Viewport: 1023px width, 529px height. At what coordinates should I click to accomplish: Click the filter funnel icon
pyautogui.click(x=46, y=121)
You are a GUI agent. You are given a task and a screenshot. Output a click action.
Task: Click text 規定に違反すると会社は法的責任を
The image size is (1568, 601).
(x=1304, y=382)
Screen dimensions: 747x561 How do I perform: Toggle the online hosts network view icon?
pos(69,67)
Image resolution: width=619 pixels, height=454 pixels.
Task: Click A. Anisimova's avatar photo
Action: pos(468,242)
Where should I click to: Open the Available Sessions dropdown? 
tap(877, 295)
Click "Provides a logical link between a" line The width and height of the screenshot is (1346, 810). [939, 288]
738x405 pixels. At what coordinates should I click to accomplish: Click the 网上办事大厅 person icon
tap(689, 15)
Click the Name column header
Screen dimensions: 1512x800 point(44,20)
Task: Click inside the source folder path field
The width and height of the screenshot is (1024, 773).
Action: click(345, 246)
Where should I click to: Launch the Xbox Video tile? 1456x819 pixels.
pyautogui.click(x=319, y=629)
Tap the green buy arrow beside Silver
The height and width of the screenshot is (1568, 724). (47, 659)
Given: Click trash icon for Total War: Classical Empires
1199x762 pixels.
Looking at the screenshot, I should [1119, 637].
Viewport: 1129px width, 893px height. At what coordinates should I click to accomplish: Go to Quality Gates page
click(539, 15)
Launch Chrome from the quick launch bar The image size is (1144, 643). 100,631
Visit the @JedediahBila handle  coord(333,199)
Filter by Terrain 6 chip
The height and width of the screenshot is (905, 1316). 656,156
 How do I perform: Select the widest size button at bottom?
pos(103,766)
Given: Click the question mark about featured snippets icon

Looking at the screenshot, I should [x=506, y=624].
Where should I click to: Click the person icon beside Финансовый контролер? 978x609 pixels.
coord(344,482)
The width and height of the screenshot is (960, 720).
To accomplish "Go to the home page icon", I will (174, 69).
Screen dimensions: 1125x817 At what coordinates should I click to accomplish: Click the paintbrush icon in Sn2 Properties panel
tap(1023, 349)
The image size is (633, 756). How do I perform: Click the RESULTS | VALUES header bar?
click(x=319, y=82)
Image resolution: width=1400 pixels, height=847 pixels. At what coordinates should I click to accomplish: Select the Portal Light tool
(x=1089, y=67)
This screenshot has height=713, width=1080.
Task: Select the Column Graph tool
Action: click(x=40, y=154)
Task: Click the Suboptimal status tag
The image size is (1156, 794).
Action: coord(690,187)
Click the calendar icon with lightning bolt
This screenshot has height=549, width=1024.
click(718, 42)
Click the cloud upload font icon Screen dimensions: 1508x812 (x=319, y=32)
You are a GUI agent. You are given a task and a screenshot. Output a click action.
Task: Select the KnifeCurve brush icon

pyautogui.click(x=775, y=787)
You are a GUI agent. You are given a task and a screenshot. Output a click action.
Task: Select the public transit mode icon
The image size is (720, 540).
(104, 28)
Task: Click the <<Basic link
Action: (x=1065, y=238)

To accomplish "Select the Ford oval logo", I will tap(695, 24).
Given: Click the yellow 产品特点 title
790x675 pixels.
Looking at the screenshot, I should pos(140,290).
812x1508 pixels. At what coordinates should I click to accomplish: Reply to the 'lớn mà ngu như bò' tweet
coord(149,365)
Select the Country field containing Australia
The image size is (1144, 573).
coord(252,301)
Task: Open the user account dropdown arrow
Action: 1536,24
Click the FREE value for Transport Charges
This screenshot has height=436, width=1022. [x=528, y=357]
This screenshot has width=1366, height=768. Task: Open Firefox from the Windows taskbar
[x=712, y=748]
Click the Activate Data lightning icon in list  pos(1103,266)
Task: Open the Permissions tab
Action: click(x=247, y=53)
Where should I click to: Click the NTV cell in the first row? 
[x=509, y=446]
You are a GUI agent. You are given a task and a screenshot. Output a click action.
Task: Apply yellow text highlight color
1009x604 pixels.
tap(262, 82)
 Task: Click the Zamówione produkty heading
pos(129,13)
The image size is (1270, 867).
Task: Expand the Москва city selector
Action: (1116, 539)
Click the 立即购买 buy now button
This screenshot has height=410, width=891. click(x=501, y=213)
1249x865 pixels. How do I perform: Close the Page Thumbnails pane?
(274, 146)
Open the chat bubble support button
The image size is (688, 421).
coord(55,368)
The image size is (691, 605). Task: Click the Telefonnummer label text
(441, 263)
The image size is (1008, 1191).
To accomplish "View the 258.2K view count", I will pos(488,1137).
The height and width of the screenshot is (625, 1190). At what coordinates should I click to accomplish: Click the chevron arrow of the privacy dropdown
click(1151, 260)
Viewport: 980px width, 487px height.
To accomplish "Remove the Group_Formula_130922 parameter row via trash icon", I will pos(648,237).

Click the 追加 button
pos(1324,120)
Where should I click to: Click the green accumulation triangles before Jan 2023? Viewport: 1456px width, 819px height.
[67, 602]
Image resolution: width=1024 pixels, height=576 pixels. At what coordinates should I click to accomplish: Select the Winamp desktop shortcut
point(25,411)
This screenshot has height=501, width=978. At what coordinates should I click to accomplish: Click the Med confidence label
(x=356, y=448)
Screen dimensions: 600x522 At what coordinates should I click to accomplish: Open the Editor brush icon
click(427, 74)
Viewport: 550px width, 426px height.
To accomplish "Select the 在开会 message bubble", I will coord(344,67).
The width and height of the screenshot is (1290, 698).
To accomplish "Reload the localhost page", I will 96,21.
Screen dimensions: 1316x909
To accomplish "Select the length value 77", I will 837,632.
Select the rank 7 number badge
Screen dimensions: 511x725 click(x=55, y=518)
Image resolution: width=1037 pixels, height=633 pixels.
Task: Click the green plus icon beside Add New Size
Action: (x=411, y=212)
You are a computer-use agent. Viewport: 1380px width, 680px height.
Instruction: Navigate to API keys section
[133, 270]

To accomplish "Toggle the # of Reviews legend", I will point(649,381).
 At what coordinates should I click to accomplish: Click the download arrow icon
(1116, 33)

__WORK REQUIRED__.
Would you output all the records above exactly as written?

__SOLUTION__.
Viewport: 1023px width, 529px height. At what coordinates should I click to accomplish: Click the filter funnel icon
pyautogui.click(x=46, y=121)
You are a GUI agent. You are given a task and a screenshot. Output a click action.
Task: Click text 規定に違反すると会社は法的責任を
The image size is (1568, 601).
(x=1304, y=382)
Screen dimensions: 747x561 How do I perform: Toggle the online hosts network view icon?
pos(69,67)
Image resolution: width=619 pixels, height=454 pixels.
Task: Click A. Anisimova's avatar photo
Action: pos(468,242)
Where should I click to: Open the Available Sessions dropdown? 
tap(877, 295)
Click "Provides a logical link between a" line The width and height of the screenshot is (1346, 810). [939, 288]
738x405 pixels. At what coordinates should I click to accomplish: Click the 网上办事大厅 person icon
tap(689, 15)
Click the Name column header
Screen dimensions: 1512x800 point(44,20)
Task: Click inside the source folder path field
The width and height of the screenshot is (1024, 773).
Action: click(345, 246)
Where should I click to: Launch the Xbox Video tile? 1456x819 pixels.
pyautogui.click(x=319, y=629)
Tap the green buy arrow beside Silver
The height and width of the screenshot is (1568, 724). (47, 659)
Given: Click trash icon for Total War: Classical Empires
1199x762 pixels.
Looking at the screenshot, I should [1119, 637].
Viewport: 1129px width, 893px height. At what coordinates should I click to accomplish: Go to Quality Gates page
click(539, 15)
Launch Chrome from the quick launch bar The image size is (1144, 643). 100,631
Visit the @JedediahBila handle  coord(333,199)
Filter by Terrain 6 chip
The height and width of the screenshot is (905, 1316). 656,156
 How do I perform: Select the widest size button at bottom?
pos(103,766)
Given: Click the question mark about featured snippets icon

Looking at the screenshot, I should [x=506, y=624].
Where should I click to: Click the person icon beside Финансовый контролер? 978x609 pixels.
coord(344,482)
The width and height of the screenshot is (960, 720).
To accomplish "Go to the home page icon", I will (174, 69).
Screen dimensions: 1125x817 At what coordinates should I click to accomplish: Click the paintbrush icon in Sn2 Properties panel
tap(1023, 349)
The image size is (633, 756). How do I perform: Click the RESULTS | VALUES header bar?
click(x=319, y=82)
Image resolution: width=1400 pixels, height=847 pixels. At what coordinates should I click to accomplish: Select the Portal Light tool
(x=1089, y=67)
This screenshot has height=713, width=1080.
Task: Select the Column Graph tool
Action: click(x=40, y=154)
Task: Click the Suboptimal status tag
The image size is (1156, 794).
Action: coord(690,187)
Click the calendar icon with lightning bolt
This screenshot has height=549, width=1024.
click(718, 42)
Click the cloud upload font icon Screen dimensions: 1508x812 (x=319, y=32)
You are a GUI agent. You are given a task and a screenshot. Output a click action.
Task: Select the KnifeCurve brush icon

pyautogui.click(x=775, y=787)
You are a GUI agent. You are given a task and a screenshot. Output a click action.
Task: Select the public transit mode icon
The image size is (720, 540).
(104, 28)
Task: Click the <<Basic link
Action: (x=1065, y=238)

To accomplish "Select the Ford oval logo", I will tap(695, 24).
Given: Click the yellow 产品特点 title
790x675 pixels.
Looking at the screenshot, I should pos(140,290).
812x1508 pixels. At what coordinates should I click to accomplish: Reply to the 'lớn mà ngu như bò' tweet
coord(149,365)
Select the Country field containing Australia
The image size is (1144, 573).
coord(252,301)
Task: Open the user account dropdown arrow
Action: 1536,24
Click the FREE value for Transport Charges
This screenshot has height=436, width=1022. [x=528, y=357]
This screenshot has width=1366, height=768. Task: Open Firefox from the Windows taskbar
[x=712, y=748]
Click the Activate Data lightning icon in list  pos(1103,266)
Task: Open the Permissions tab
Action: click(x=247, y=53)
Where should I click to: Click the NTV cell in the first row? 
[x=509, y=446]
You are a GUI agent. You are given a task and a screenshot. Output a click action.
Task: Apply yellow text highlight color
1009x604 pixels.
tap(262, 82)
 Task: Click the Zamówione produkty heading
pos(129,13)
The image size is (1270, 867).
Task: Expand the Москва city selector
Action: (1116, 539)
Click the 立即购买 buy now button
This screenshot has height=410, width=891. click(x=501, y=213)
1249x865 pixels. How do I perform: Close the Page Thumbnails pane?
(274, 146)
Open the chat bubble support button
The image size is (688, 421).
coord(55,368)
The image size is (691, 605). Task: Click the Telefonnummer label text
(441, 263)
The image size is (1008, 1191).
To accomplish "View the 258.2K view count", I will pos(488,1137).
The height and width of the screenshot is (625, 1190). At what coordinates should I click to accomplish: Click the chevron arrow of the privacy dropdown
click(1151, 260)
Viewport: 980px width, 487px height.
To accomplish "Remove the Group_Formula_130922 parameter row via trash icon", I will pos(648,237).

Click the 追加 button
pos(1324,120)
Where should I click to: Click the green accumulation triangles before Jan 2023? Viewport: 1456px width, 819px height.
[67, 602]
Image resolution: width=1024 pixels, height=576 pixels. At what coordinates should I click to accomplish: Select the Winamp desktop shortcut
point(25,411)
This screenshot has height=501, width=978. At what coordinates should I click to accomplish: Click the Med confidence label
(x=356, y=448)
Screen dimensions: 600x522 At what coordinates should I click to accomplish: Open the Editor brush icon
click(427, 74)
Viewport: 550px width, 426px height.
To accomplish "Select the 在开会 message bubble", I will coord(344,67).
The width and height of the screenshot is (1290, 698).
To accomplish "Reload the localhost page", I will 96,21.
Screen dimensions: 1316x909
To accomplish "Select the length value 77", I will 837,632.
Select the rank 7 number badge
Screen dimensions: 511x725 click(x=55, y=518)
Image resolution: width=1037 pixels, height=633 pixels.
Task: Click the green plus icon beside Add New Size
Action: (x=411, y=212)
You are a computer-use agent. Viewport: 1380px width, 680px height.
Instruction: Navigate to API keys section
[133, 270]

To accomplish "Toggle the # of Reviews legend", I will point(649,381).
 At what coordinates should I click to accomplish: Click the download arrow icon
(1116, 33)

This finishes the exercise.